La reforma electoral es una de las cuestiones más importantes de la agenda política del país. El conjunto de ``conclusiones'' de Bucareli abre brechas nuevas al avance democrático del país. Por supuesto que la transición democrática, en su sentido más radical, supone muchos otros temas que no están contenidos en esas ``conclusiones''.
La cuestión de las limitaciones al poder presidencial y la independencia de los poderes, para no hablar del desmantelamiento de la integración corporativa de los sindicatos al partido del Estado, serían otros aspectos fundamentales de un cambio de fondo. Y, por supuesto, no la ``sana distancia'' del PRI respecto del gobierno, sino la eventual conversión de éste último en un verdadero partido independiente de la función del jefe del Estado (por definición la Presidencia lo es de todos los mexicanos), abandonando su papel también ``corporativo'' de ``órgano electoral'' e inclusive de agencia de ``colocaciones'' de la clase política.
Ha de repetirse igualmente que sin un Estado de derecho y sin la plena vigencia de la ley la democracia es utopía, como es irrealizable allí donde impera la corrupción de la función pública. Hace unas semanas, en una encuesta mundial entre empresarios, la revista The Economist colocó a México en uno de los lugares más bajos, como un país en que las inversiones y la realización de negocios, en una proporción enorme, sólo tenía lugar mediante ``gratificaciones'' por debajo de la mesa a los funcionarios públicos.
Todas estas y otras más son tareas pendientes de la transición y es trabajo enorme llevarlas a cabo. Estamos en un terreno gradualista, sin embargo, y deberá todavía combinarse presión y movilización social, capacidad de negociación de los partidos y lucidez de los dirigentes para llevar a buen fin las reformas necesarias.
Lo que resulta punto menos que increíble es que, a estas alturas de la historia, todavía existan tamañas resistencias, digamos oscurantistas, al interior del PRI. Todavía insistiendo en el inmovilismo, en la defensa de un pasado hecho añicos por las nuevas necesidades políticas y sociales, y en esquemas que procuran prolongar un pasado que no tiene ya base de sustentación.

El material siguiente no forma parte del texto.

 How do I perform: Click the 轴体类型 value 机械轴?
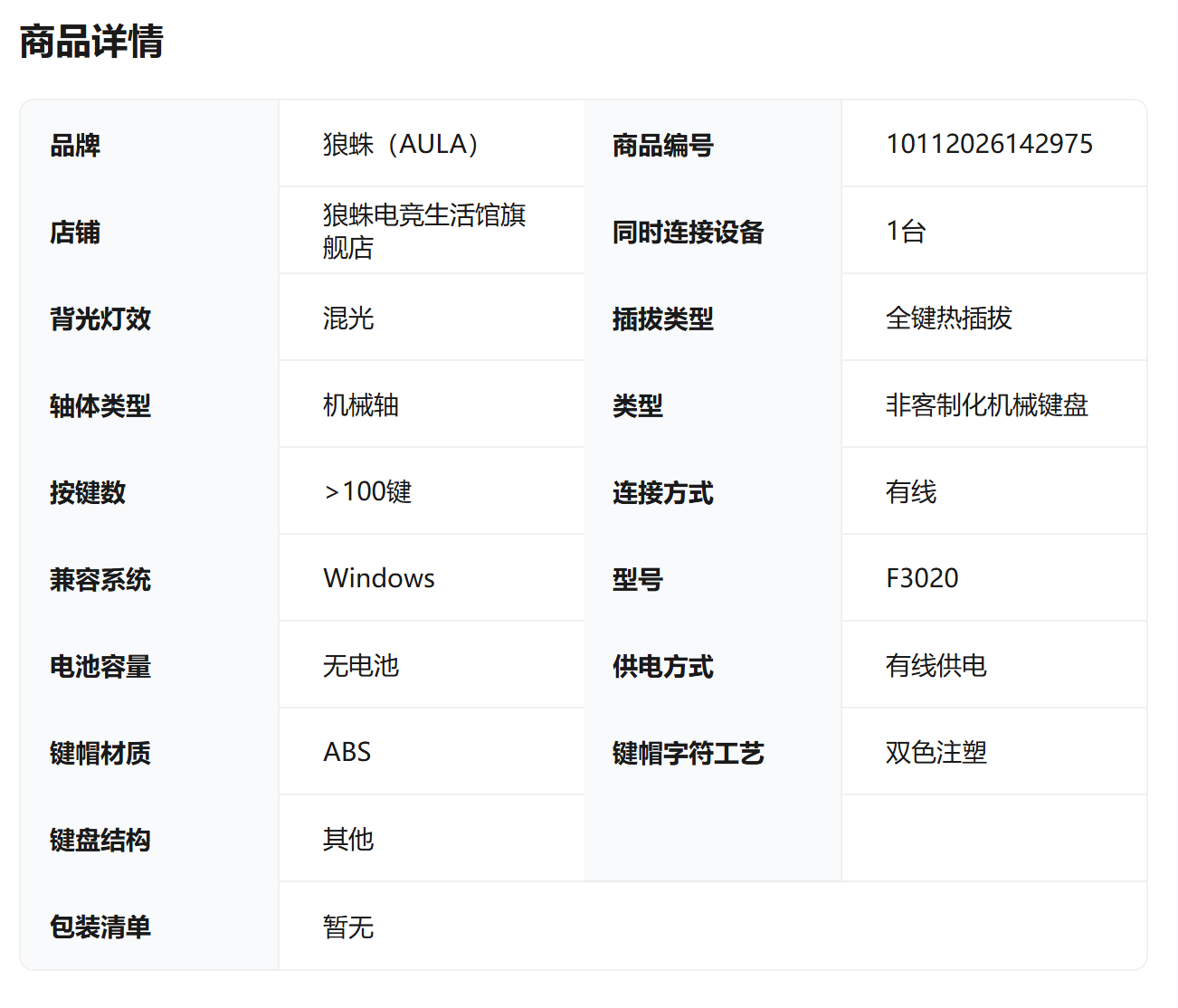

Un pasado sin fundamento pero que es el origen de las canonjías y las prebendas: un pasado, pues, de intereses muy concretos.
El retraso de las fechas de la asamblea general del PRI, la oposición o los ``melindres'' de diputados sobre acuerdos previos de la dirección de ese partido sobre la reforma electoral, revelan las contradicciones en que se debate el PRI y la actividad de un bunker que absolutamente se opone al cambio del país. Ese bunker es, sin duda, la pieza de resistencia de nuestro pasado político más autoritario, de la verticalidad del sistema, de la ``integración'' de la política nacional a un solo mando inapelable. Significa, en suma y en sentido propio, la negación de la política y de la historia: es la fuerza principal que obstaculiza la transición democrática en México.

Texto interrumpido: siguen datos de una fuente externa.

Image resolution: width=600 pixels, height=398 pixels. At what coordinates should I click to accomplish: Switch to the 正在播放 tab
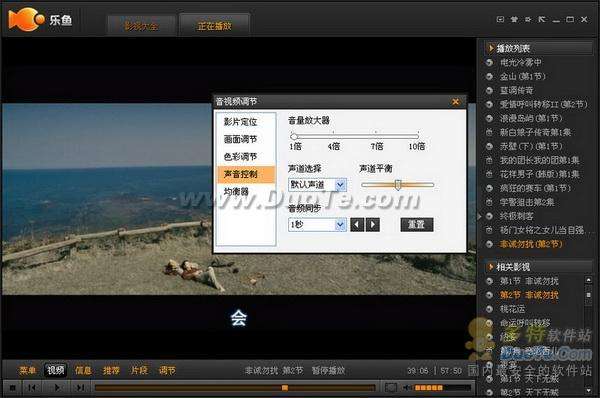coord(214,26)

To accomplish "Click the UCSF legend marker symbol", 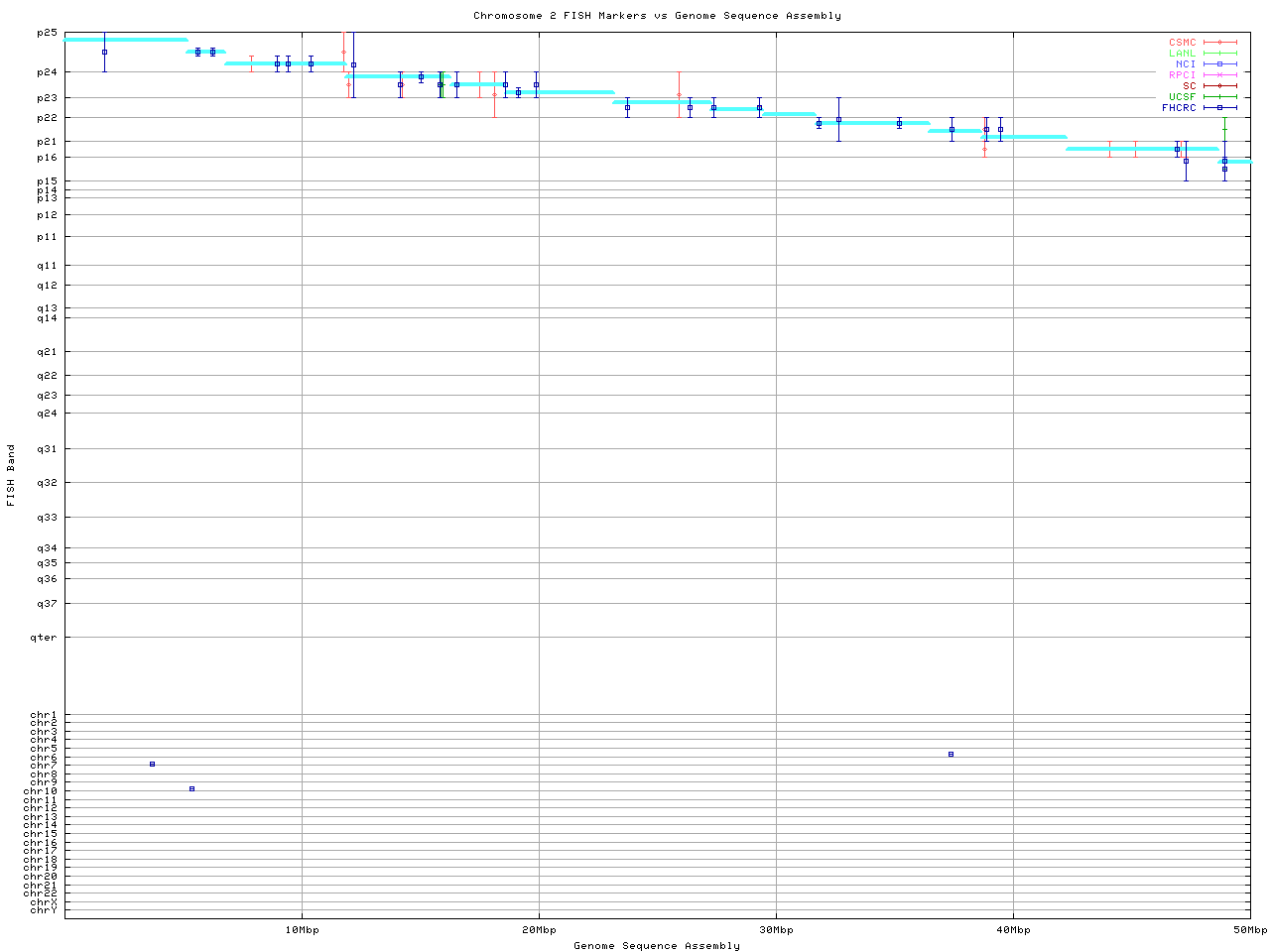I will [1219, 97].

Al bunker, en sentido preciso, no ha llegado la secularización que ha vivido la sociedad mexicana a lo largo del siglo.
En un mundo de presiones, que siempre es materia viva de la política, un bunker de esa naturaleza ha de ser vencido desde muchos lados: es obvio que también desde el interior del PRI, por todas aquellas fuerzas que inclusive ven su prolongación en el cambio y no en el inmovilismo. Y, por supuesto, por la presión unificada de los demás partidos y organizaciones sociales que luchan por el cambio y la transición.
El presidente Zedillo ha dado luz verde a las modificaciones constitucionales y legales de la reforma electoral. Pero decimos nosotros, dicen muchos: no es suficiente su ``empuje''; la influencia de la Presidencia en favor de la reforma electoral y del Estado debiera ser mucho mayor. Así es el país y no puede ocultarse, desde luego. Cuando se habla de liderazgo o de ausencia de liderazgo, en el fondo se pide una definición mucho más militante del Presidente en favor de los cambios sustantivos imprescindibles del cambio político en México.
Ahora el Presidente parece estar dispuesto a discutir sobre los rumbos de la política económica. Si fuera así, con espíritu abierto y receptivo, esa discusión sería parte de la transición en un sentido más amplio y no solamente en su significado estrechamente político. Esa ``apertura'' de discusión de nuevos temas cruciales para los mexicanos debiera también completarse con la presión presidencial sobre el ``bunker'' defensor del pasado. Serían avances sustantivos, no sólo retóricos y serviles, en su recuperación de la confianza nacional.
Entretanto, y sin esperar a que ello suceda, la presión de la sociedad y los partidos debiera ser determinante para avanzar lo más posible hoy en la reforma electoral, mañana en la reforma del Estado. Este es un aspecto absolutamente fundamental de la verdadera modernización de México.